Using the information:
a. In the Rudolph biography, transcribe the text from "Robert Livingston Rudolph" to "scholar and bishop.".
b. According to the Rudolph biography, in what year did Rudolph graduate from the Theological Seminary of the Reformed Episcopal Church?
c. Do these statements agree with the Rudolph biography? Answer yes or no for each, and quote the deciding words.
(i) After finishing school, Rudolph spent five years in the jewelry business.
(ii) Rudolph continued his postgraduate studies at Princeton Seminary for two more years.
(iii) Rudolph's family joined the First Reformed Episcopal Church to encourage him to learn English.

Passage for review:
American Reformed Episcopal bishop (1865–1930)

Robert Livingston Rudolph (December 29, 1865 — September 16, 1930) was an American bishop of the Reformed Episcopal Church. He was the first bishop to be raised with the church. Rudolph also served as Professor of Dogmatic Theology and Christian Ethics at the Theological Seminary of the Reformed Episcopal Church in Philadelphia for twenty-seven years before his death. Together Rudolph and his son, Robert Knight Rudolph, trained men for the gospel ministry at this institution for a total of seventy-four years. Rudolph was widely recognized as an outstanding preacher, teacher, scholar and bishop.

== Biography ==
Rudolph was born and reared in New York City, attending city schools until the eighth grade. Until the age of ten, he and his family went to the Fourth German Reformed Mission (Reformed Church in America) pastored by John H. Oerter. At that time, to encourage Rudolph to learn English, the family joined the First Reformed Episcopal Church pastored by the Rev. William T. Sabine, who later became a bishop in the Reformed Episcopal Church. After finishing school, Rudolph went into the jewelry business for five years.

===Education===
Rudolph graduated New York University in 1892, and received a master's degree from the same institution four years later. In 1894 he graduated from the Theological Seminary of the Reformed Episcopal Church. Desiring to study under the famous B. B. Warfield, he continued his postgraduate studies at Princeton Seminary for one more year. In 1906 New York University awarded him an honorary Doctor of Divinity. That same year he traveled to Erlangen, Germany to study under Professor Theodor Zahn, the leader in conservative New Testament scholarship at the time.

Raw data:
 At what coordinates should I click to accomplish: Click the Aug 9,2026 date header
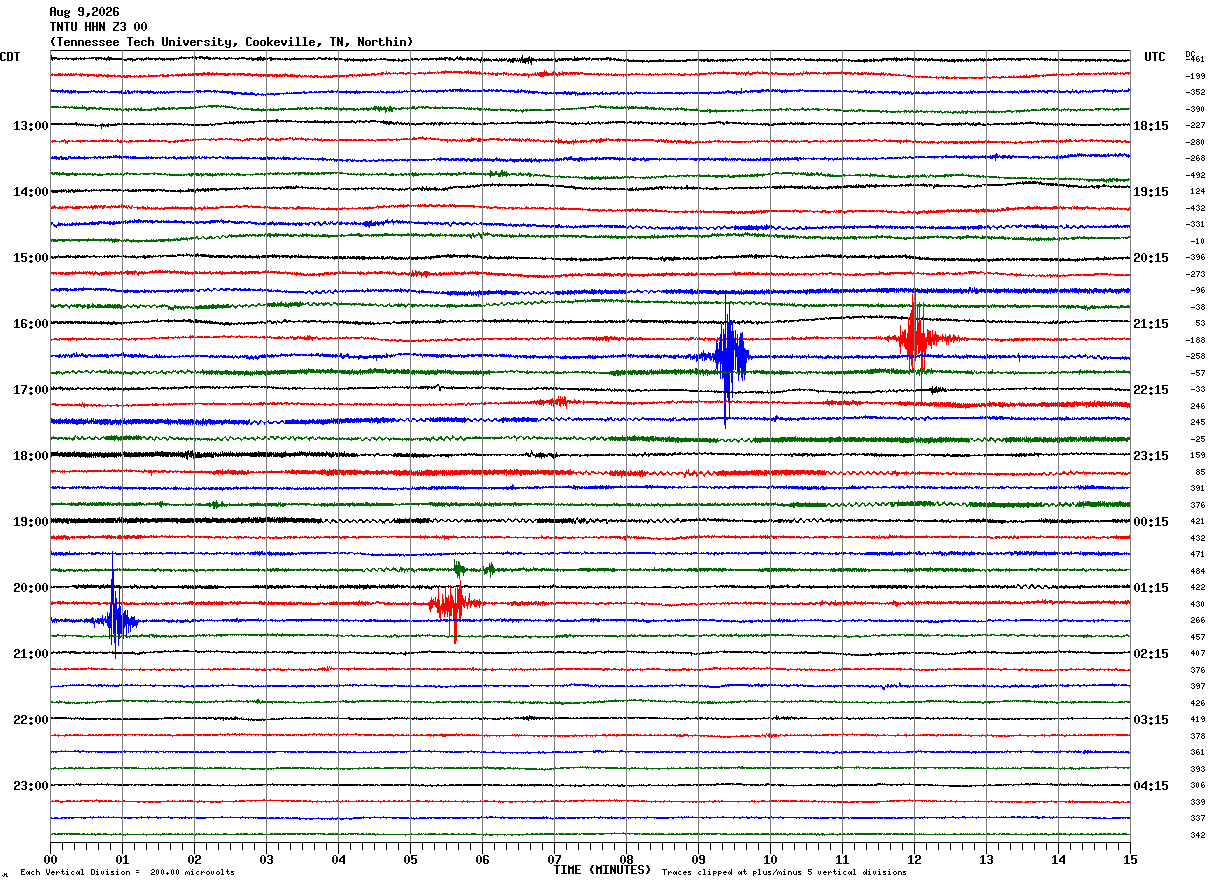tap(84, 12)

Task answers:
a.
Robert Livingston Rudolph (December 29, 1865 — September 16, 1930) was an American bishop of the Reformed Episcopal Church. He was the first bishop to be raised with the church. Rudolph also served as Professor of Dogmatic Theology and Christian Ethics at the Theological Seminary of the Reformed Episcopal Church in Philadelphia for twenty-seven years before his death. Together Rudolph and his son, Robert Knight Rudolph, trained men for the gospel ministry at this institution for a total of seventy-four years. Rudolph was widely recognized as an outstanding preacher, teacher, scholar and bishop.

b. 1894

c.
(i) Yes: "After finishing school, Rudolph went into the jewelry business for five years."
(ii) No: "he continued his postgraduate studies at Princeton Seminary for one more year."
(iii) Yes: "to encourage Rudolph to learn English, the family joined the First Reformed Episcopal Church"